Re: [PATCH 1/7] Revert "KVM: x86/mmu: Don't bottom out on leafs when zapping collapsible SPTEs"

Sean Christopherson <seanjc@xxxxxxxxxx> · Fri, 16 Aug 2024 15:47:47 -0700

On Mon, Aug 05, 2024, David Matlack wrote:
> This reverts commit 85f44f8cc07b5f61bef30fe5343d629fd4263230.
> 
> Bring back the logic that walks down to leafs when zapping collapsible
> SPTEs. Stepping down to leafs is technically unnecessary when zapping,
> but the leaf SPTE will be used in a subsequent commit to construct a
> huge SPTE and recover the huge mapping in place.

Please no, getting rid of the step-up code made me so happy. :-D

It's also suboptimal, e.g. in the worst case scenario (which is comically
unlikely, but theoretically possible), if the first present leaf SPTE in a 1GiB
region is the last SPTE in the last 2MiB range, and all non-leaf SPTEs are
somehow present (this is the super unlikely part), then KVM will read 512*512
SPTEs before encountering a shadow-present leaf SPTE.

The proposed approach will also ignore nx_huge_page_disallowed, and just always
create a huge NX page.  On the plus side, "free" NX hugepage recovery!  The
downside is that it means KVM is pretty much guaranteed to force the guest to
re-fault all of its code pages, and zap a non-trivial number of huge pages that
were just created.  IIRC, we deliberately did that for the zapping case, e.g. to
use the opportunity to recover NX huge pages, but zap+create+zap+create is a bit
different than zap+create (if the guest is still using the region for code).

So rather than looking for a present leaf SPTE, what about "stopping" as soon as
KVM find a SP that can be replaced with a huge SPTE, pre-checking
nx_huge_page_disallowed, and invoking kvm_mmu_do_page_fault() to install a new
SPTE?  Or maybe even use kvm_tdp_map_page()?  Though it might be more work to
massage kvm_tdp_map_page() into a usable form.

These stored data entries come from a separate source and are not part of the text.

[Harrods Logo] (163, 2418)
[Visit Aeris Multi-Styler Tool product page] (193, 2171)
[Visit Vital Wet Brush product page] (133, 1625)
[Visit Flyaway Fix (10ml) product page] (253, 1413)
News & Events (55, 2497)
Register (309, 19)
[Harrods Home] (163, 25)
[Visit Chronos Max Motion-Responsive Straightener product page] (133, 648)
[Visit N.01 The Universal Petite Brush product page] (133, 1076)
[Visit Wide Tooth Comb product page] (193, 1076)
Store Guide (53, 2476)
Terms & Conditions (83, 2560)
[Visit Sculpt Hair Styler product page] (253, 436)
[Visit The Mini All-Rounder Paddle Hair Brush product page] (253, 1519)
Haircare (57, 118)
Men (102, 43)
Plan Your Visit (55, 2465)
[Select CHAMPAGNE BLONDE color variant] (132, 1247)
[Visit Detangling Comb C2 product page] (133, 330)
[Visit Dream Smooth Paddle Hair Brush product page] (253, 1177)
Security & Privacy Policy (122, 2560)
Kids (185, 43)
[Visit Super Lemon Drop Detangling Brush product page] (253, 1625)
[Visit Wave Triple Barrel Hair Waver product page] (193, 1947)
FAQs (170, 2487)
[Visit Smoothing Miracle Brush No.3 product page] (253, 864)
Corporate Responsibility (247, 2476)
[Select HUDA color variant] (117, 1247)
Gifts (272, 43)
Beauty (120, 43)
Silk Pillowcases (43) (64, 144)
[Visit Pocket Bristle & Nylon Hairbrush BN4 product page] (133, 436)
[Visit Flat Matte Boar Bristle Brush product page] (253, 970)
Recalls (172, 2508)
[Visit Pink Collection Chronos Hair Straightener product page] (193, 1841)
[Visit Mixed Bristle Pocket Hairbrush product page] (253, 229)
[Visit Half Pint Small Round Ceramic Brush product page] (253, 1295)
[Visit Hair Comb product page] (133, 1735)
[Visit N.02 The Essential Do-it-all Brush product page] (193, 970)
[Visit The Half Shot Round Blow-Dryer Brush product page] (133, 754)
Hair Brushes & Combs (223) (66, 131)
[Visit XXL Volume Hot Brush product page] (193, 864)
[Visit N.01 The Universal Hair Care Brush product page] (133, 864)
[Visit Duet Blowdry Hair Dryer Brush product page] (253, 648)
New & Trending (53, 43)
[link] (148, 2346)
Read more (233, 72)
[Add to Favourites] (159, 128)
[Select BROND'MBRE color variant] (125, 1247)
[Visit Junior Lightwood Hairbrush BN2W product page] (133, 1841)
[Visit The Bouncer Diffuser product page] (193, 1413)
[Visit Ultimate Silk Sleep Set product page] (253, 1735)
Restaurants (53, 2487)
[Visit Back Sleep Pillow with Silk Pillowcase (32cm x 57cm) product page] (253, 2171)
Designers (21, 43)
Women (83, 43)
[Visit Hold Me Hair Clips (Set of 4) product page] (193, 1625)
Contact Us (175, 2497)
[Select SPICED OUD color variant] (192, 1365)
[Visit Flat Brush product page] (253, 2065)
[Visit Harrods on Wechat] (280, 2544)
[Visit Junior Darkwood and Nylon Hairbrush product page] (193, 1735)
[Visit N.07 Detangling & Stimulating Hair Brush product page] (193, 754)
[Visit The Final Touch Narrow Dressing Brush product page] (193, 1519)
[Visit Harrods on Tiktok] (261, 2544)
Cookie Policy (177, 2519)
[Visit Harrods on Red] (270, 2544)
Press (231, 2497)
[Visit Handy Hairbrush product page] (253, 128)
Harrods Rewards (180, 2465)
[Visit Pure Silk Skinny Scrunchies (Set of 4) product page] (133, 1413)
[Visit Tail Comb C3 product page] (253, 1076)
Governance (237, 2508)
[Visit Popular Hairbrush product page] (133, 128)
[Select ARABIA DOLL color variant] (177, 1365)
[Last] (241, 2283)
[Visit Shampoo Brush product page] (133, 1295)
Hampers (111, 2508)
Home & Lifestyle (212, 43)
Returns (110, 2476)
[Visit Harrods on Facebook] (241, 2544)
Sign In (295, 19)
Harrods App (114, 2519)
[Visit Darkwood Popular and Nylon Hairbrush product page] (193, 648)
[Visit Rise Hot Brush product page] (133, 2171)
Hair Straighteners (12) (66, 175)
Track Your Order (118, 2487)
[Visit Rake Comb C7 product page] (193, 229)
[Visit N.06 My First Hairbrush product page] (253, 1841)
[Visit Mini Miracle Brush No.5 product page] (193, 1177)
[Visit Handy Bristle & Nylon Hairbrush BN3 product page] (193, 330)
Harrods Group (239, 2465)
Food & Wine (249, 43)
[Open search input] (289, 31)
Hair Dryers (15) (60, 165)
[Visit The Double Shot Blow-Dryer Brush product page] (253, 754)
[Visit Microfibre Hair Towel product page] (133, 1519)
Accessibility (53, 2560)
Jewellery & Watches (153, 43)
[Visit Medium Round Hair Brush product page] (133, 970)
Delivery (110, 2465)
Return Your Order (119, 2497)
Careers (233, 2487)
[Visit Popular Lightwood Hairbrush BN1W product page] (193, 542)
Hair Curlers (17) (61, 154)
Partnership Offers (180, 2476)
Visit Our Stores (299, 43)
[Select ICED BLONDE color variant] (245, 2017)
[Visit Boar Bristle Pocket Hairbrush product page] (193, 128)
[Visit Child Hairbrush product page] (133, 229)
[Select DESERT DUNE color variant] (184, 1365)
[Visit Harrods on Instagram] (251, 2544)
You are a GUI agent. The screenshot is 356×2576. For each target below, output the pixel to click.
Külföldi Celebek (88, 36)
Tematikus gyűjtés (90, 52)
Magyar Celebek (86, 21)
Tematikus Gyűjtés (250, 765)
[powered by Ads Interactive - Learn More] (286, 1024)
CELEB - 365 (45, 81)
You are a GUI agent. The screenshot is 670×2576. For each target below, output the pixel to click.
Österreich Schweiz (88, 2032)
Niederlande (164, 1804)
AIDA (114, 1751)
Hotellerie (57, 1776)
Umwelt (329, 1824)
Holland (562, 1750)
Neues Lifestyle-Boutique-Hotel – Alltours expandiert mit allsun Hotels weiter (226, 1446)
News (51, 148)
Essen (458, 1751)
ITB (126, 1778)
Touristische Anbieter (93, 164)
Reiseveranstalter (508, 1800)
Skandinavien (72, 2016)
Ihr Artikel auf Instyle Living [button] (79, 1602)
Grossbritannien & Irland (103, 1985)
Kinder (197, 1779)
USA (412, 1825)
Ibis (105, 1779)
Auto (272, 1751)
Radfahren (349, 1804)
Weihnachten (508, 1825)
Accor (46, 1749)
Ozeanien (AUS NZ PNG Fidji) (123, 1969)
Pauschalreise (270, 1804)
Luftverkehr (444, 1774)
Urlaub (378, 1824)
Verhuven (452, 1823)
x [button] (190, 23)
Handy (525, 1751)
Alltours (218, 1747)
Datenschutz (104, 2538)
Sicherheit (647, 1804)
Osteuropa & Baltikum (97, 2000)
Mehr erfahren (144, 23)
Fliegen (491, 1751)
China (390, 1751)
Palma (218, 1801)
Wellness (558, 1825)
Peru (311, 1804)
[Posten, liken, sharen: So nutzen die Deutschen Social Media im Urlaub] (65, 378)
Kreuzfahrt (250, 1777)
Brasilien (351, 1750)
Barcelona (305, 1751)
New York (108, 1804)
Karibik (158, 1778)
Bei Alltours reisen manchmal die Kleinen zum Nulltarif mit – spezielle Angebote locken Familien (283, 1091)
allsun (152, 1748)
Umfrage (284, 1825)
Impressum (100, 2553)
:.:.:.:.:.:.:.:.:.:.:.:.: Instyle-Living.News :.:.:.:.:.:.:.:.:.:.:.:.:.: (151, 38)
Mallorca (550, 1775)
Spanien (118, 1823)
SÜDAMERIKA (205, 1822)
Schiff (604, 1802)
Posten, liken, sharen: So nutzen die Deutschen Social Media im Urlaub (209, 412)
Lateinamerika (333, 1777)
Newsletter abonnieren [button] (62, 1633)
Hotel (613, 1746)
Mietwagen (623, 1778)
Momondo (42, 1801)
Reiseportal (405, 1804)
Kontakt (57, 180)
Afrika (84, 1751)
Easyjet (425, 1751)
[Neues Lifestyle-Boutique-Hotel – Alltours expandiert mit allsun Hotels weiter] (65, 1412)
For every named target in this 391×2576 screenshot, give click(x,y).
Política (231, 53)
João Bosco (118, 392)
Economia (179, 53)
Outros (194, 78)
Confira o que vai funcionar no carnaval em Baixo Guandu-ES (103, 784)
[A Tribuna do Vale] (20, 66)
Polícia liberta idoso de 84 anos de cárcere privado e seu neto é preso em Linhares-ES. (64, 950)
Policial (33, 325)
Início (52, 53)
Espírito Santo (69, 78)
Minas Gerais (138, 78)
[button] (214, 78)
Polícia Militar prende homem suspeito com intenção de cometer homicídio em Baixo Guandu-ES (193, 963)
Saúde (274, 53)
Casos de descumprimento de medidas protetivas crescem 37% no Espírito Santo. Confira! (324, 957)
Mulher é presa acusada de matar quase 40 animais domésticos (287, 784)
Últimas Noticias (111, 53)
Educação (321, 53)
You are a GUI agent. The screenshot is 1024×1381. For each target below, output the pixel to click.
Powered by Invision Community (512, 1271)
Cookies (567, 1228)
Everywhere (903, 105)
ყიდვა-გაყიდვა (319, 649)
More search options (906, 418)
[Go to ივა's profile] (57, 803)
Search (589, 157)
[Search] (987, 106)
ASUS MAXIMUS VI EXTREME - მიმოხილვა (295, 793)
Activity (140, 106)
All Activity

By virtue of there being a present non-leaf SPTE, KVM knows the guest accessed
the region at some point.  And now that MTRR virtualization is gone, the only time
KVM zaps _only_ leafs is for mmu_notifiers and and the APIC access page, i.e. the
odds of stepping down NOT finding a present SPTE somewhere in the region is very
small.  Lastly, kvm_mmu_max_mapping_level() has verified there is a valid mapping
in the pr imary MMU, else the max level would be PG_LEVEL_4K.  So the odds of
getting a false positive and effectively pre-faulting memory the guest isn't using
are quite small.